Dr. Guendelman is a professor of Maternal and Child Health, Health Services and Policy Analysis at the University of California - Berkeley School of Public Health. Personal website.
Dr. Hovell holds a PhD in Child Psychology and Human Development with specialization in adolescent development from the University of Kansas and a postdoctoral MPH in Social Epidemiology from the University of California at Berkeley. He is the Director for the Center for Behavioral Epidemiology and Community Health (CBEACH).He is also Co-Director of DXA Testing Services and also serves as the Principle Investigator for the SDSU Research Foundation WIC Continuous Quality Improvement Service Program. Dr. Hovell is the former and founding Head of the Division of Health Promotion and Behavioral Science in the Graduate School of Public Health at San Diego State University, where he currently enjoys the role of Distinguished Professor. His research focuses on the etiology of health-related behavior following the Behavioral Ecological Model (BEM). Curriculum Vitae. Publications.
Carlos Magis Rodríguez
Dr. Carlos Magis-Rodríguez is a physician and epidemiologist who has been working in the epidemiology of HIV since 1988 in the Mexican Ministry of Health. From 1990 to 1994 he was in charge of the National AlDS Case Registry. Since 1996, Dr. Magis‑Rodríguez has been in charge of research (1996-2010) and care (2013- current) at CENSIDA (Centro Nacional para la Prevención y Control del VIH/SIDA—The National Center for the Prevention and Control of AIDS). Since 1993 he has been interested in injected drug use and HIV. From 1995 he began publishing about migration and HIV.

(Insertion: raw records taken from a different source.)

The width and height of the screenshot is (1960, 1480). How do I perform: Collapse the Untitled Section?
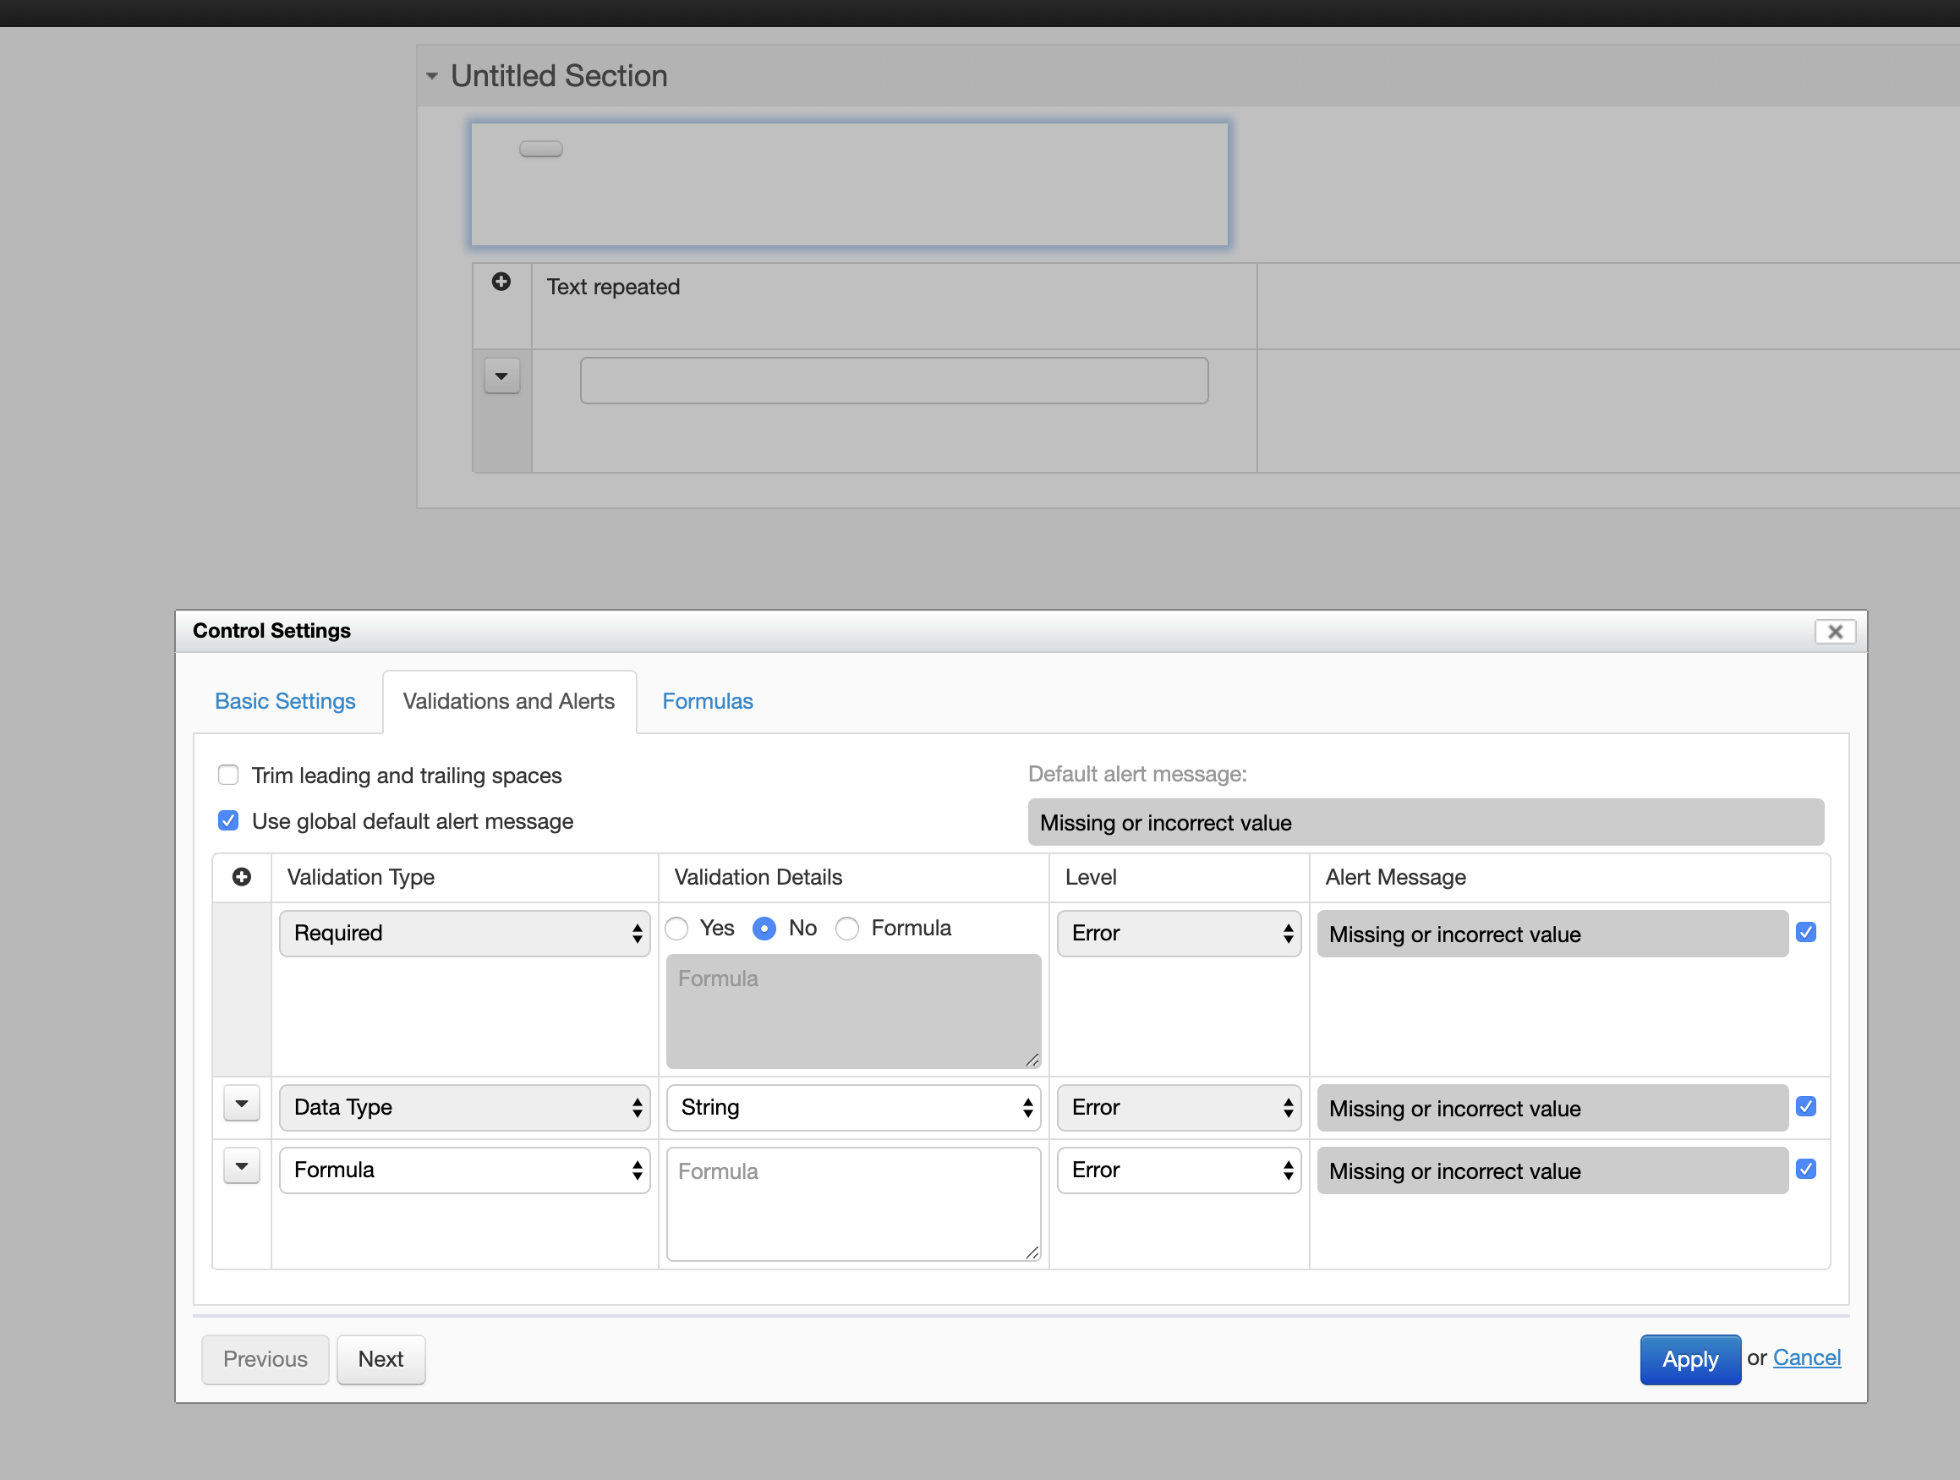(432, 75)
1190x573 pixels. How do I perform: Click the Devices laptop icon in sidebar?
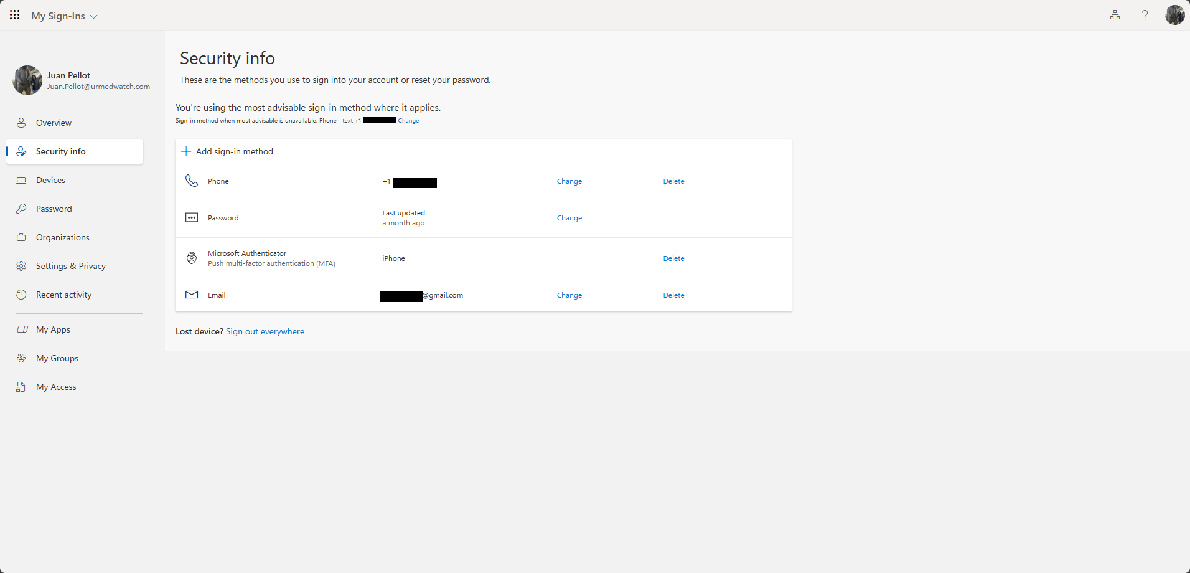click(21, 180)
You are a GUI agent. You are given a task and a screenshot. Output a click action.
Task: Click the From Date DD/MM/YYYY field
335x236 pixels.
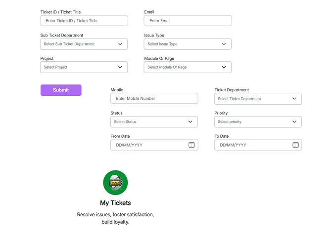[148, 145]
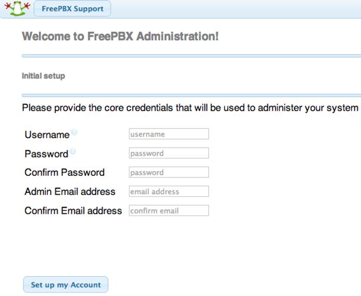Select the Confirm Password label

(x=65, y=173)
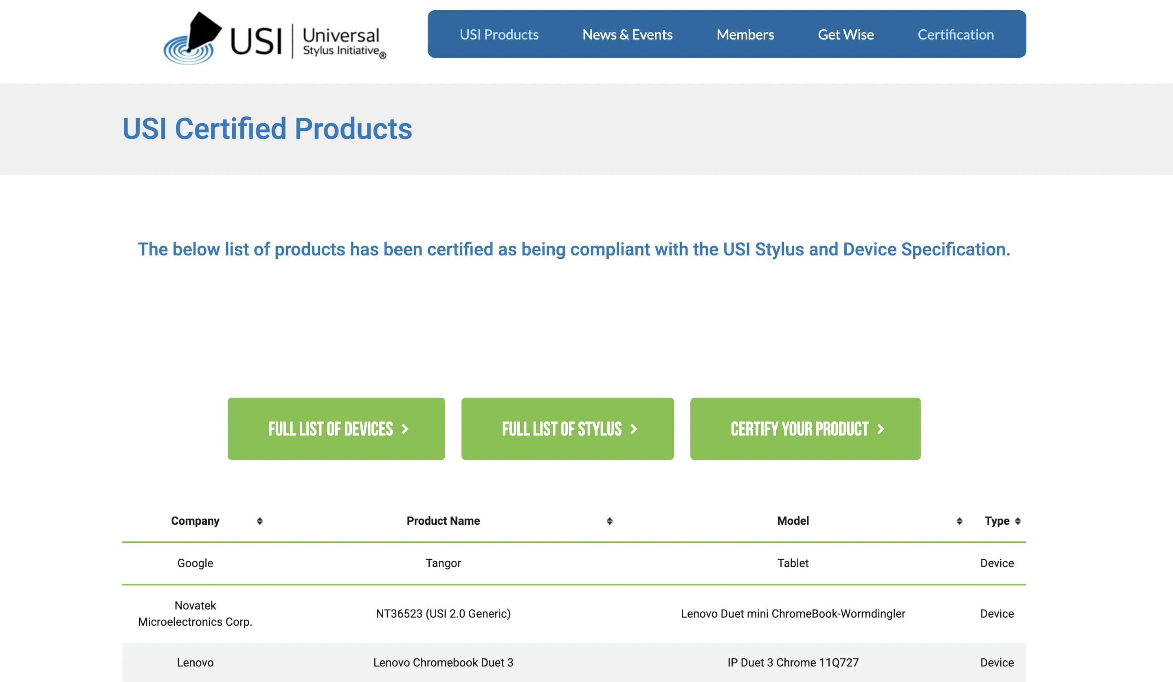The image size is (1173, 682).
Task: Sort table by Model column arrows
Action: tap(959, 521)
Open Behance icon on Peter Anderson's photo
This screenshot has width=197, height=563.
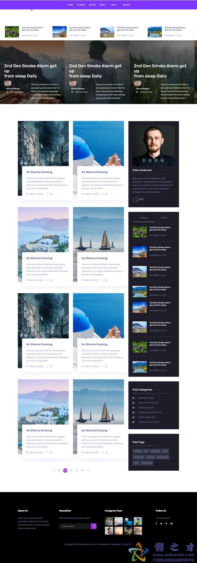coord(162,160)
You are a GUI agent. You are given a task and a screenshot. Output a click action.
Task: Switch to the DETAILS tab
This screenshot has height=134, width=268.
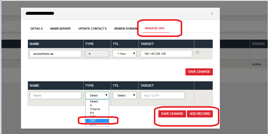tap(37, 29)
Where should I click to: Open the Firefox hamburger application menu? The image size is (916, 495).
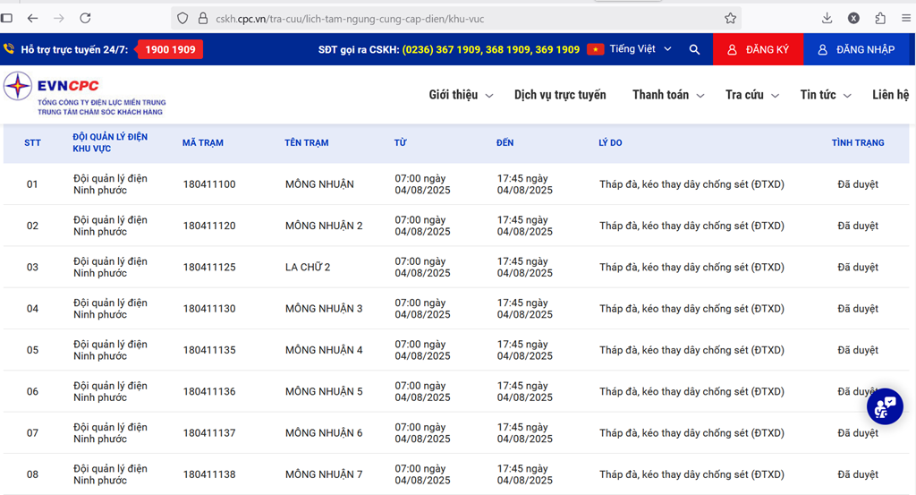click(905, 18)
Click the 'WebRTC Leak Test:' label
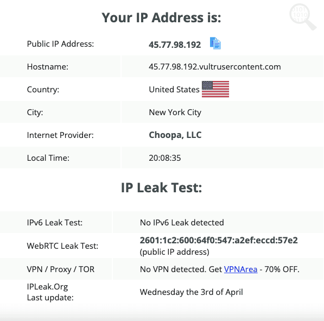Viewport: 324px width, 321px height. [x=62, y=246]
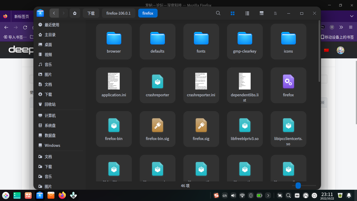Screen dimensions: 357x201
Task: Click the icon size zoom slider
Action: pyautogui.click(x=298, y=186)
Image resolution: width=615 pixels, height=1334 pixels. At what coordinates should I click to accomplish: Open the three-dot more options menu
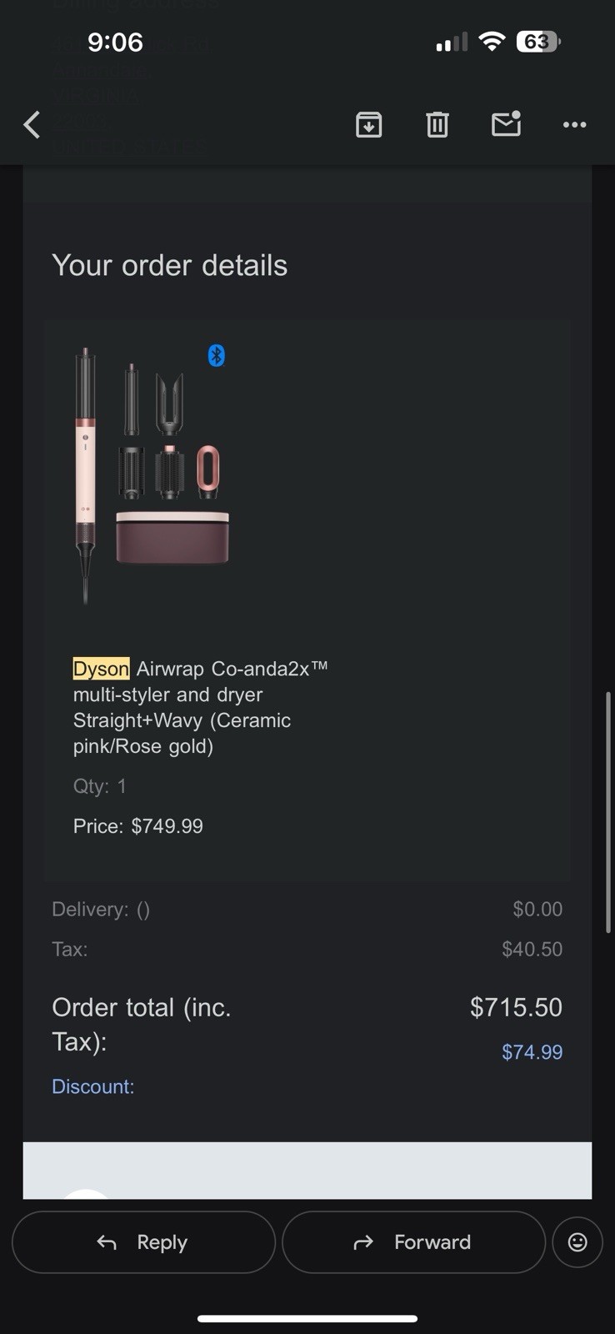coord(574,125)
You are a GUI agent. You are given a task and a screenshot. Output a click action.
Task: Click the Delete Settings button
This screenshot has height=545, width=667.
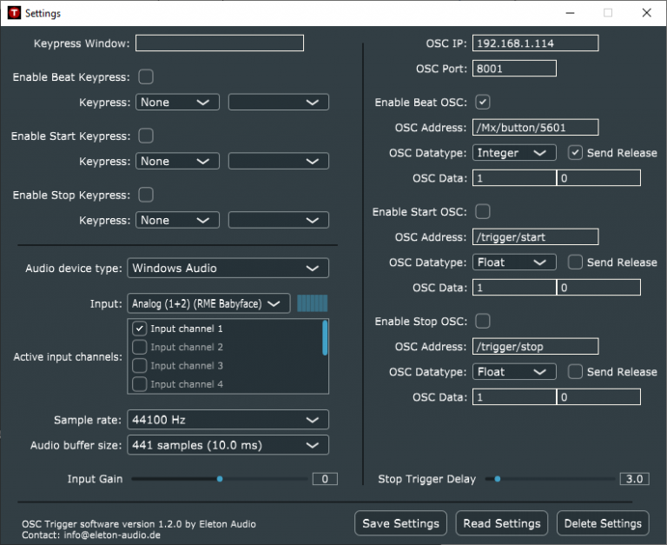tap(603, 523)
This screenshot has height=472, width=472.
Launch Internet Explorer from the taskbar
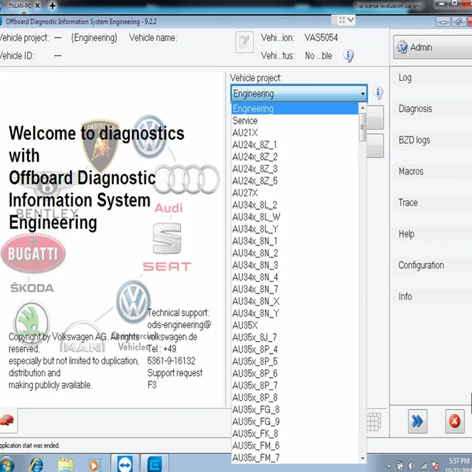pos(36,464)
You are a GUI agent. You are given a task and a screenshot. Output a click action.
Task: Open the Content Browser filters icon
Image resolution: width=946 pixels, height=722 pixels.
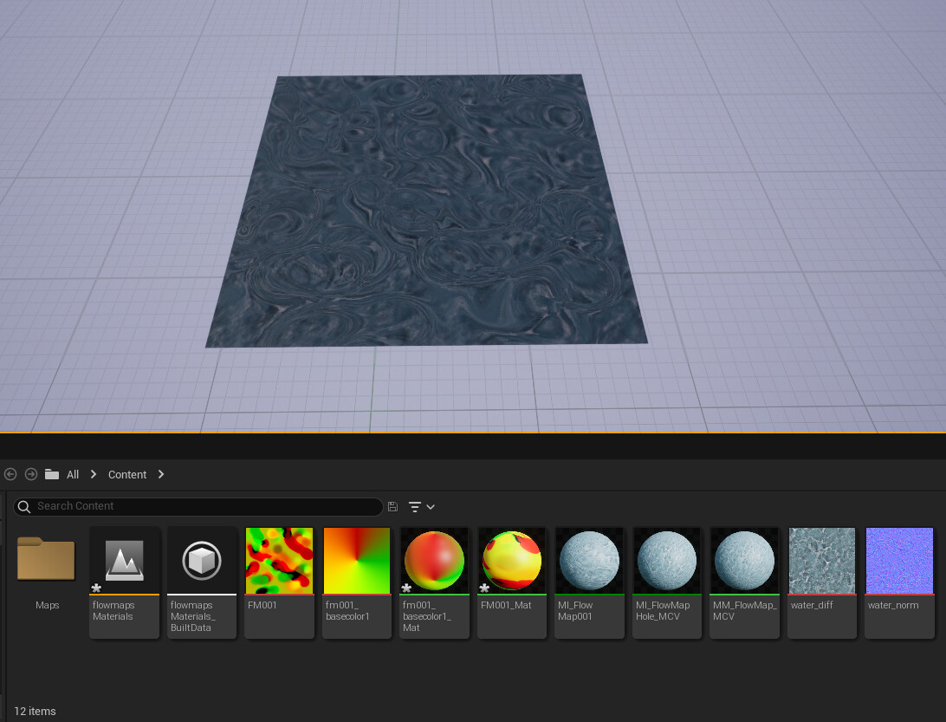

Christina Diaz is an Assistant Professor in the School of Sociology at the University of Arizona. She received her Ph.D. in Sociology with a concentration in Demography at the University of Wisconsin-Madison in 2015. Christina’s research interests revolve around international migration, social stratification, and processes of family formation. Her current projects investigate the health of migrants crossing the U.S.-Mexico border as well as patterns of assimilation among native and foreign-born populations. Christina’s work, which has been published in Demography and Social Science Research, received awards from the American Sociological Association and the Population Association of America.